Aggregated metrics from one EAGLE-3 training step.

```python
class nemo_automodel.components.speculative.eagle.core.Eagle3TrainerModule(
    draft_model: torch.nn.Module,
    selected_token_ids: torch.Tensor,
    selected_token_mask: torch.Tensor,
    ttt_steps: int
)
```

**Bases:** `Module`

Draft-side EAGLE-3 trainer module with test-time-training unroll.

```python
nemo_automodel.components.speculative.eagle.core.Eagle3TrainerModule.forward(
    input_ids: torch.Tensor,
    attention_mask: torch.Tensor,
    loss_mask: torch.Tensor,
    aux_hidden_states: torch.Tensor,
    target_logits: torch.Tensor | None = None,
    target_probs: torch.Tensor | None = None,
    position_mask: torch.Tensor | None = None,
    position_ids: torch.Tensor | None = None,
    seq_lens: torch.Tensor | None = None,
    doc_remaining: torch.Tensor | None = None
) -> nemo_automodel.components.speculative.eagle.core.Eagle3StepMetrics
```

Run the EAGLE-3 unrolled draft loss for one batch.

The attention layer is driven through a shared `cache_hidden`
list so each TTT step can attend to the K/V branches produced by
every previous step at the same position.

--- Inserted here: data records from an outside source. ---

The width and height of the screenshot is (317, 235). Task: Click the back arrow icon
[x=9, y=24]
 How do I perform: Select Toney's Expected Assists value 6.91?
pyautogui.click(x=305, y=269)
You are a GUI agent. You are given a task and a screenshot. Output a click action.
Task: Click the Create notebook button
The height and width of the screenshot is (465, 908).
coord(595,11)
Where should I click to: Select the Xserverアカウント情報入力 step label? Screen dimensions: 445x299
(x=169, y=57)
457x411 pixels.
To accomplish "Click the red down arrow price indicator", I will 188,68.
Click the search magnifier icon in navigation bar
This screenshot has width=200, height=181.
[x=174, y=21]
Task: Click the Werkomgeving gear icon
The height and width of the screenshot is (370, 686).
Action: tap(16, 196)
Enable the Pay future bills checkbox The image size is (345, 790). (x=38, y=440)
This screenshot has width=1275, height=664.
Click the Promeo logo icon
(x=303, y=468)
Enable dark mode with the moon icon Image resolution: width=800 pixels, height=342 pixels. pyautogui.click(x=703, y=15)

This matches the
SpecForge `llama3_eagle.py` recurrence; without it, multi-step
TTT would degenerate into `ttt_steps` independent single-step
passes and the draft would never learn the multi-step
distribution it sees at deployment time.

`attention_mask` is held constant across TTT steps -- only
`input_ids` / `loss_mask` / `position_mask` /
`target_probs` roll forward by one position per step.

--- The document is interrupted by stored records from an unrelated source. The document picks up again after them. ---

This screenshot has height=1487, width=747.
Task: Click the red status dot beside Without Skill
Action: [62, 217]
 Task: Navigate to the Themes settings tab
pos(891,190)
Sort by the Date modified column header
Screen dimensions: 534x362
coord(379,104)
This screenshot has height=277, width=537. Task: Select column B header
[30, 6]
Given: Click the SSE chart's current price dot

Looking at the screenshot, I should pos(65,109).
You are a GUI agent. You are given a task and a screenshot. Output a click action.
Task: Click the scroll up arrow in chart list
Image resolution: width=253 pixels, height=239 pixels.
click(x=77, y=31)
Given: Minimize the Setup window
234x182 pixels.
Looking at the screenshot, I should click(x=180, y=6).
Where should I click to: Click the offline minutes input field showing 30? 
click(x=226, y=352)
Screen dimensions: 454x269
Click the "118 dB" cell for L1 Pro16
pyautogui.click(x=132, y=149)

Packing: `position_ids` / `seq_lens` make the draft's Block-1 attention
document-level block-causal, and `doc_remaining` gates supervision per
step (slot `t` valid at step `k` only while `k &lt; doc_remaining[t]`),
masking every cross-document TTT prediction.

Two supervision sources are accepted: the live path passes the
target's full-vocab `target_logits` and the draft distribution is
derived here; the offline-cache path (`precompute_eagle3`) passes the
already-derived `target_probs` (over the draft vocab) and
`position_mask` directly, so the full-vocab logits never have to be
stored. Provide exactly one of the two.

```python
nemo_automodel.components.speculative.eagle.core._compute_target_distribution(
    target_logits: torch.Tensor,
    selected_token_ids: torch.Tensor,
    selected_token_mask: torch.Tensor,
    loss_mask: torch.Tensor
) -> tuple[torch.Tensor, torch.Tensor]
```

Project target logits into draft vocabulary space and build supervision mask.

```python
nemo_automodel.components.speculative.eagle.core._shift_left_with_zero(
    tensor: torch.Tensor
) -> torch.Tensor
```

Shift a batched sequence tensor left and zero-fill the tail.